Gillibrand olha para os lados e para os prédios próximos a sua casa, quase como se tentando adivinhar qual dos vizinhos era um espião de Tyrun ou do Castelo de Ferro. Mas sem muitas pistas, volta para o trio.

- Eu preparei geleia e conserva de cogumelos. - Fala ele com leveza, dando as costas ao grupo e fazendo como se fosse entrar de volta à sua casa. - Se viessem alguns dias mais tarde, no período da colheita, teriam uma recepção mais farta... Mas não creio que irão reclamar ...

- Nós não viemos para um banquete... - Elger adianta-se e estende a sua mão ao ombro do nibelungo. - Você tem que responder a...

 A mão veloz de Volthrur detém a do príncipe poucos segundos antes dele agarrar as túnicas de Gillibrand. O nibelungo cessa seu caminhar em silêncio, olhando por cima do ombro. O príncipe fica paralisado em choque com a reação do capitão, e então percebe o porquê.

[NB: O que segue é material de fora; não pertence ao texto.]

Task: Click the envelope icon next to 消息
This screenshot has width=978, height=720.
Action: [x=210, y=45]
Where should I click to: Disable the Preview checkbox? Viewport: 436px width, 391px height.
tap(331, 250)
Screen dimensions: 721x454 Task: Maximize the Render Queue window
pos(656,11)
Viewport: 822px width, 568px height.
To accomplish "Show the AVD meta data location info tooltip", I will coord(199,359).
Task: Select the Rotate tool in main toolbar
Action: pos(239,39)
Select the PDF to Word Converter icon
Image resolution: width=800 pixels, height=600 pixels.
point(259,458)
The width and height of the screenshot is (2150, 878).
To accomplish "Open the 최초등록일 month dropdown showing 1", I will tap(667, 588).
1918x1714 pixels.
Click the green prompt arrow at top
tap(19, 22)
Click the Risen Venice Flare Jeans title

 A mão encoberta de Gillibrand crepitava com uma energia escarlate. Gillibrand era um mago, um ser raro na época, ainda mais na raça anã, e o que quer que ele tivesse preparado, vitimaria o agressor sem dificuldade.

- Cessem as hostilidades! - Thrummaz ordena, como só um rei o poderia. Ele descobre a peça de ouro que trazia sua flâmula e ostenta-a ao mago. - Tyrun tolerou sua existência porque, a despeito de sua linhagem, não agrediu a lei dos anões e a lei dos Deuses. Agora, Tyrun vem a você buscando um pouco mais que sua omissão, mestre Gillibrand de Skelos.

 Gillibrand suspeitava da identidade do rei, mas não tinha certeza. De qualquer forma, aqueles três conseguiram sua atenção. 

- O que poderia alguém como eu auxiliar, ó emissários de Tyrun?

 Thrummaz meneia a cabeça na direção da carroça. Volthrur sobe nela, e usando as cobertas, mantém oculta, mas posicionava o artefato de pé. O mago caminha desconfiado até o volume. Ele levanta um pouco o pano, expondo brevemente a base e o pé do artefato. Como se confuso, observava o contorno das mantas, medindo e certificando-se da altura da estátua, embora jamais visse completamente.

- Onde acharam isto? - Pergunta o nibelungo.

- Em um lugar menos que honroso. Basta saber disso... - fala o Príncipe. - É uma pobre amaldiçoada pela magia de sua linhagem.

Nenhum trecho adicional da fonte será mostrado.